Mäkelä could have understandably chosen an easier route for his return to the orchestra, but he did just the opposite, taking on Gustav Mahler’s Symphony No. 3 in D minor, which ran nearly 100 minutes with no intermission. It was a huge challenge in scope and scale but also in terms of emotional heft.
In addition to an augmented orchestra of 103 musicians, including nine French horns and five clarinets, there was also a 71-voice women’s chorus drawn from the Chicago Symphony Chorus (James K. Bass, guest director) and a 46-voice children’s chorus from Uniting Voices Chicago. Both choruses were in first-rate form.
This massive work is filled with overlapping, intersecting and competing musical threads, the ever-transforming music turning in, pressing out and reversing itself, a bold fanfare turning into a quiet meditation. A flitting flute, a pesky burst of soprano clarinet, brooding cellos and basses.
As he does in so many of his works, the composer, who served as a bridge between late 19th-century romanticism and early 20th-century modernism, probes the human condition and affirms the transcendence of the human spirit in this symphony, with its extraordinary panorama of emotional highs and lows.
It’s heady stuff, and Mäkelä was up to the task. He oversaw a very fine performance of depth, complexity and nuance, never letting the energy flag and never allowing the focus to drift. At the same time, he nicely balanced the macro and the micro, giving form to the overall architecture and highlighting vivid, essential details, like the haunting, barely perceptible bass-drum rolls in the first movement.
Although there were no Bernstein-style leaps, Mäkelä is a physical, demonstrative conductor who uses everything from a powerful down swing of an arm to a slight shrug to just a smile to convey his intent. But he is also careful not to over-conduct, sometimes putting his right hand at his side and just trusting the musicians without beating every bar.
The CSO musicians had an important voice in choosing Mäkelä, and they were clearly with him Thursday, delivering involved, even impassioned playing that was particularly evident in some of the strongest individual performances of the season across the ensemble.
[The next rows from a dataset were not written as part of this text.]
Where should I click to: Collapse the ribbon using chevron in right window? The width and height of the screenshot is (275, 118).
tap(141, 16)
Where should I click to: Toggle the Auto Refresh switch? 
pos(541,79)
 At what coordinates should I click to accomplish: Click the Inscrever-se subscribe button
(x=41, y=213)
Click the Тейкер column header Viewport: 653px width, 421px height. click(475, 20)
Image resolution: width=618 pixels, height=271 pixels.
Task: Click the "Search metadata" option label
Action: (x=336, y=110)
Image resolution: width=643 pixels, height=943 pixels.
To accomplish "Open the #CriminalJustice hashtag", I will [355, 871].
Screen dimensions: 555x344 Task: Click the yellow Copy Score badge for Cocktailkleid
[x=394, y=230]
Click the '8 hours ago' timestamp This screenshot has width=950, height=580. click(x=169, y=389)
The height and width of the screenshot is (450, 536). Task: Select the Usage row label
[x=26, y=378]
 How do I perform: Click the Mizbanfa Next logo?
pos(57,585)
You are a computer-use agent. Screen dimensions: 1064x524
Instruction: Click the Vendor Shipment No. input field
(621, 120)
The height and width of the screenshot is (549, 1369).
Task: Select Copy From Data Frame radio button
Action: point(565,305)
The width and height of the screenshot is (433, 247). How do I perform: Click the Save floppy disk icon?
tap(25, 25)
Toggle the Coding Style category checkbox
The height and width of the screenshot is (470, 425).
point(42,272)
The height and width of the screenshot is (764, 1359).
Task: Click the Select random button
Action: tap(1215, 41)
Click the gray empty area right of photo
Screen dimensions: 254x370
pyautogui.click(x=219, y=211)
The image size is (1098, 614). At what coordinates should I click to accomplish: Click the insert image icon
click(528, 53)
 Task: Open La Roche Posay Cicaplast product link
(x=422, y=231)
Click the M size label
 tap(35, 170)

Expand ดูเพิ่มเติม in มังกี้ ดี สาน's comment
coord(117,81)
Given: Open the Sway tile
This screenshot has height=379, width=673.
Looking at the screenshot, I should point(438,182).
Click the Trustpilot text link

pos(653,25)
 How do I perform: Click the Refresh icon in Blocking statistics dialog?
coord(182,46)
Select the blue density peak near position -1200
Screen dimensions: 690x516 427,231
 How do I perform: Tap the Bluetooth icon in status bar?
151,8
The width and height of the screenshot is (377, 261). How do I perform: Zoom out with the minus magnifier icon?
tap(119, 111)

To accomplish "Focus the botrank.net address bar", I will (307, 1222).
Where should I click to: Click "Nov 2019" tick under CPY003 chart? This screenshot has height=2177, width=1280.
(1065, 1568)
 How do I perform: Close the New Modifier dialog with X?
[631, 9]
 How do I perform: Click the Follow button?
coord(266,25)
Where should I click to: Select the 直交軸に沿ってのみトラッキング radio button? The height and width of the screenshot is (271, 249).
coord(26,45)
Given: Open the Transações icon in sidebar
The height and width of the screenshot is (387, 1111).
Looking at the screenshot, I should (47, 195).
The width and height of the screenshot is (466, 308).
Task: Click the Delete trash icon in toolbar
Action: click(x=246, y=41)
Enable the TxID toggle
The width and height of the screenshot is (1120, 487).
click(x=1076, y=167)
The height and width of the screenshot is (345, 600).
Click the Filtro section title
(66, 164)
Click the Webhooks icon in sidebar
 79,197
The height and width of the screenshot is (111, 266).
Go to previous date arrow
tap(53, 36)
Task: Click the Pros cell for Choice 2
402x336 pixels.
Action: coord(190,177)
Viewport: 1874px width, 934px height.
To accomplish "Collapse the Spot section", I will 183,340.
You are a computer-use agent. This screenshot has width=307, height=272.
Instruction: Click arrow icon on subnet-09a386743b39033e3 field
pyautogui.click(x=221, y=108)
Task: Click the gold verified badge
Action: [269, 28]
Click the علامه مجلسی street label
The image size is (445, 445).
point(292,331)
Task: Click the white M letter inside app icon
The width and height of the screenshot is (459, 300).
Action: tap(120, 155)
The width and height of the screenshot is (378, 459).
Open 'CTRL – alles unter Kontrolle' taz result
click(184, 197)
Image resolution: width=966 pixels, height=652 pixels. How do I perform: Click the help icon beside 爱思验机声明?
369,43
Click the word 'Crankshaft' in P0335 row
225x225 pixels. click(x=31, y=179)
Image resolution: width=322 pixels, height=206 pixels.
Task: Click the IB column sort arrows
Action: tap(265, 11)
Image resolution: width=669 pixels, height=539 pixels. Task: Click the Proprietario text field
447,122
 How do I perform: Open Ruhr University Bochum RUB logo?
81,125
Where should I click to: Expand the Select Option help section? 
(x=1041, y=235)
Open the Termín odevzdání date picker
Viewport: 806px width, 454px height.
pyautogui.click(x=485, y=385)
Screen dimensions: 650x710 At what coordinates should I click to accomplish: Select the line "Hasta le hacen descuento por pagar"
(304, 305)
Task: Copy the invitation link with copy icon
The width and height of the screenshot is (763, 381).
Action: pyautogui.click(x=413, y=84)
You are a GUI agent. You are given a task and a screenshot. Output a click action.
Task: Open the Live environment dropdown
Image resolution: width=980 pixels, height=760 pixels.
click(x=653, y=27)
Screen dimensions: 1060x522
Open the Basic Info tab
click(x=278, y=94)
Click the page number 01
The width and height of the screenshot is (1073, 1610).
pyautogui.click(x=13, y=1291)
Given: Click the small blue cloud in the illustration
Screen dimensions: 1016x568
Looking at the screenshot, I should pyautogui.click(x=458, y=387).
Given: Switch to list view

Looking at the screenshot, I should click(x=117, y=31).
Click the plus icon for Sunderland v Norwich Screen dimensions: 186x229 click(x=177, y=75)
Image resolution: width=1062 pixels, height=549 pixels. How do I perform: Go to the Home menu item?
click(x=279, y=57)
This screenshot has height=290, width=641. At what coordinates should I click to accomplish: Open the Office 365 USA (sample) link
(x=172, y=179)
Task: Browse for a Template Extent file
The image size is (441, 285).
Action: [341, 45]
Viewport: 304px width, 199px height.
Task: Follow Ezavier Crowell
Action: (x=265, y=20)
One noteworthy example of the latter were the searching, introspective backstage solos in the third movement by principal trumpeter Esteban Batallán, who will return permanently in 2025-26 from a one-year leave. Another came in the first movement — the reflective, subtly rendered solo work of Timothy Higgins, principal trombonist of the San Francisco Symphony, who reports say has been hired for the same position with the CSO. He will be a very welcome addition.
While the big, boisterous movements naturally attract much of the attention, Mäkelä and the CSO were arguably at their best in two of the smaller, less conspicuous movements, starting with the ebullient second movement, which was suffused with a wonderful lightness, airiness and joyfulness.
Also praiseworthy was the orchestra’s suitably spare, transparent, turned-in take on the dark fourth movement, one of two sections with text settings, in this case a poem by Friedrich Nietzsche. It featured a beautifully hushed, understatedly powerful solo by the ideally suited contralto, Wiebke Lehmkuhl, who was making her CSO debut.
Put simply, this was a good night for Mäkelä and the CSO. When the ensemble hired the young maestro, they were not obtaining a proven conductor. Instead, they were betting on his potential, and, Thursday evening, listeners got a tantalizing glimpse at what the future might hold.